Another form of catharsis which the artist is keen to tell us about is the freedom he finds through performance. “The relationship between composed music and the infinite circumstantial variables of performance has allowed me to experience some of the most present moments of my life,” he says. “As such, I attempt to open myself to all possibilities. In doing so I allow the risks performance asks of us to exhale the potential these beautiful experiences of shared expression have to offer.”

“I’m influenced by a sense of urgency to acknowledge and open up dialogues about more challenging subject matters”

Having witnessed Mawdsley’s solo performances as well as live shows with his alt-prog outfit Cavalier Song, it is easy to see how he embraces the possibility of risk. His shows are often conducted in an unapologetically insular yet intense fashion; like some sort of insect trapped behind glass.

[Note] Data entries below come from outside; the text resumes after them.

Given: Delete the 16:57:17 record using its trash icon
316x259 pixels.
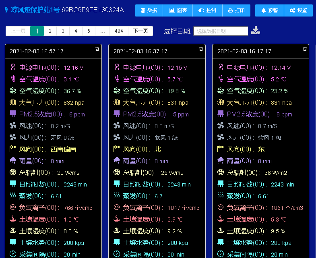Looking at the screenshot, I should pos(97,49).
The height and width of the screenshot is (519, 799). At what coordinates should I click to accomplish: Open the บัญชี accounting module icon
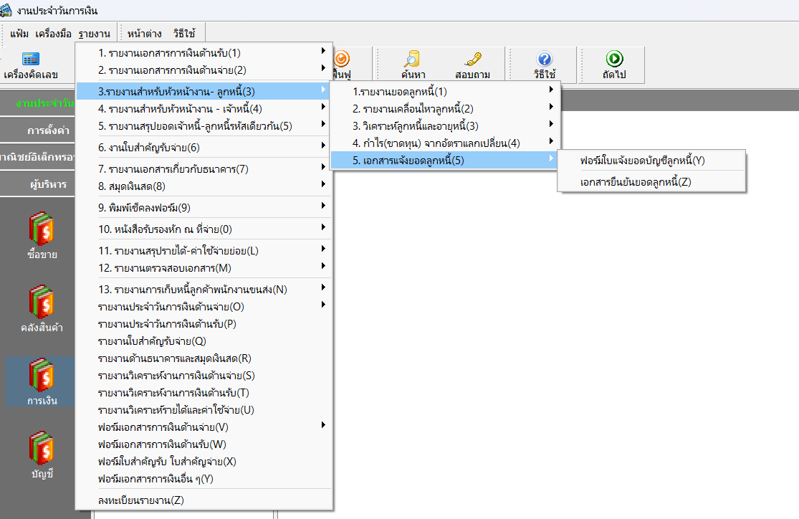(x=41, y=455)
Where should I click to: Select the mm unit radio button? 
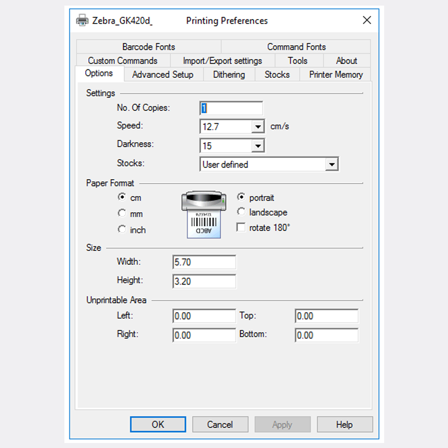(x=122, y=213)
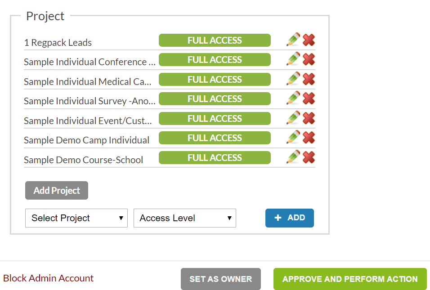Screen dimensions: 430x290
Task: Delete Sample Demo Camp Individual project
Action: point(309,138)
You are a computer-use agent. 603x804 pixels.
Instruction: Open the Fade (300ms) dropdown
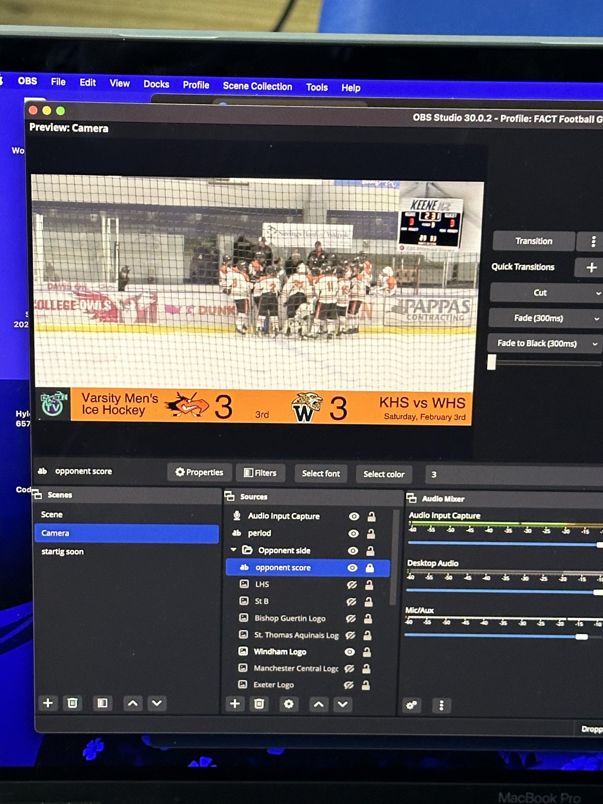click(x=596, y=319)
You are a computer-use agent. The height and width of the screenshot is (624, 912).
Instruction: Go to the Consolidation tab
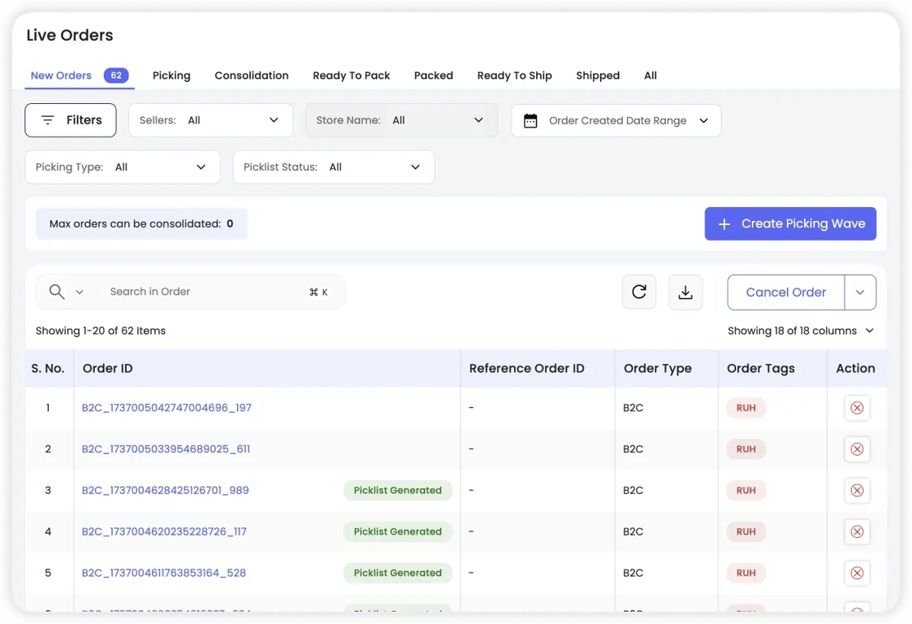251,76
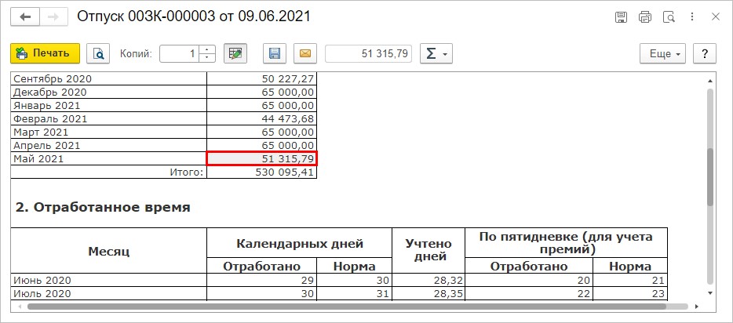Click printer icon in title bar
Image resolution: width=733 pixels, height=323 pixels.
tap(645, 17)
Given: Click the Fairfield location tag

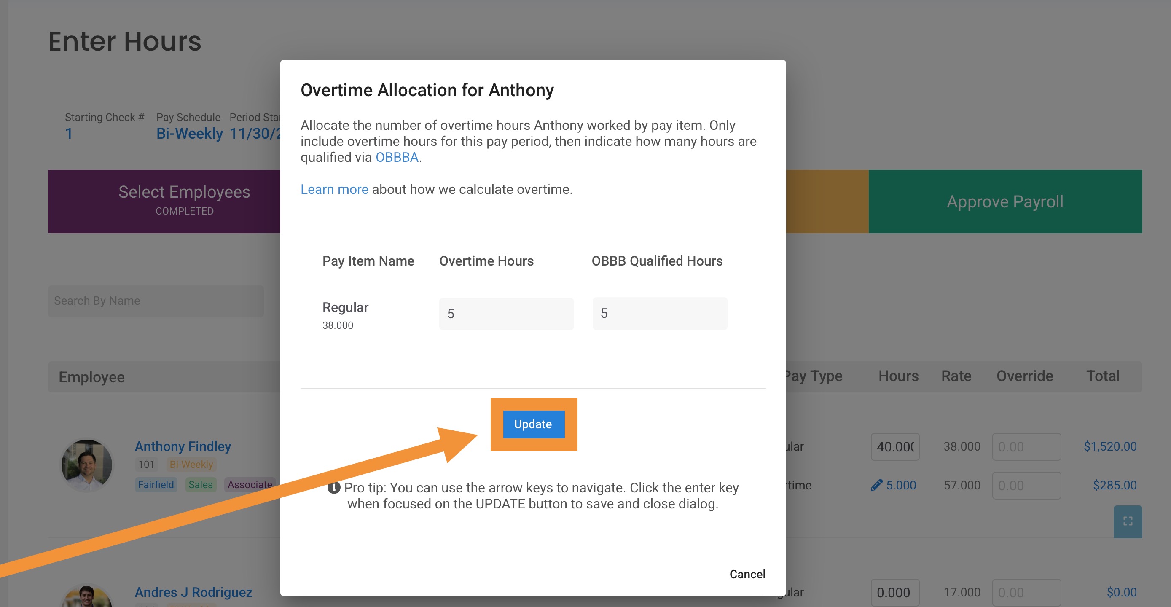Looking at the screenshot, I should coord(155,485).
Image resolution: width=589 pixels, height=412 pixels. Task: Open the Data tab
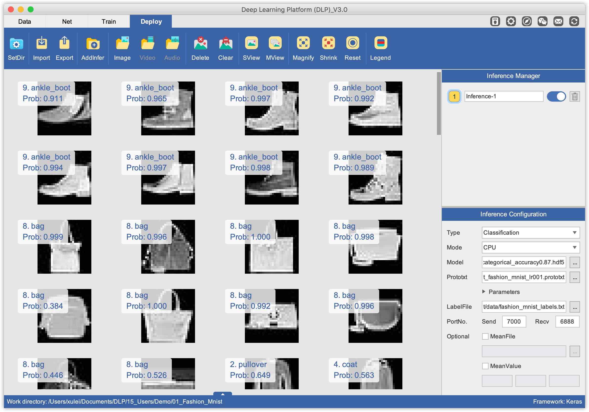[x=25, y=22]
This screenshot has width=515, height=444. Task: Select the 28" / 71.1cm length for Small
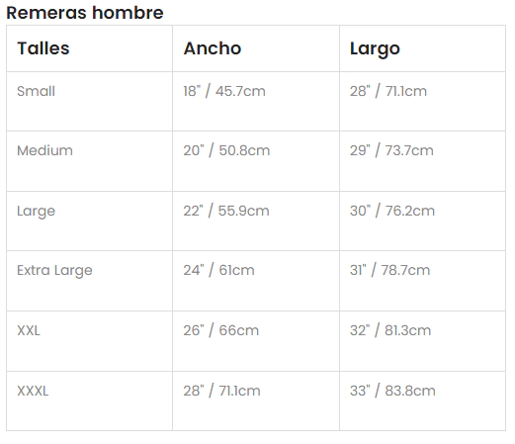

Over his career the musician has had the opportunity to share bills and stages with acts as various and celebrated as composer Terry Riley, krautrock legend Damo Suzuki or noise rock’s latest poster boys Pigsx7. What allows Mawdsley to take to the stage in the presence of such luminaries with confidence is most certainly the strength and innovative nature of his own compositions. Vulgar Displays… consists of nine such works, each with its own level of lyrical and sonic profundity. From the bubbling pulse of Piss & Leather and the distorted drone of The River Takes It All to Beberian Sound Studio escapee A Grudge Supreme, every track manages to entrap Mawdsley’s unnerving modulated confessions perfectly within its noisy grasp.

In addition to processing trauma and addressing mental health issues, his compositions also tackle a variety of other topics of importance to the artist. Mawdsley has described some of the ideas which appear throughout the album as “shame, disassociation, grief, control and repressed adolescence”. He tells us: “I have made attempts to establish spaces to explore and challenge my own perceptions of the human condition. I’m influenced by a sense of urgency to acknowledge and open up dialogues about more challenging subject matters.”

There is arguably much need for acknowledgment and dialogue at the current moment in time. Certainly, mental health is one area which could stand to be discussed a lot more. In the quarter of a century since Pantera’s paean to aggression was released, it could also be argued that not much has changed in the sense that wider society, as a whole, fails to address these, often crippling, tropes of the human condition. The real “power” of Luke Mawdsley’s creation lies in the fact that he has found one way of doing so.
Vulgar Displays Of Affection is available now via Maple Death Records.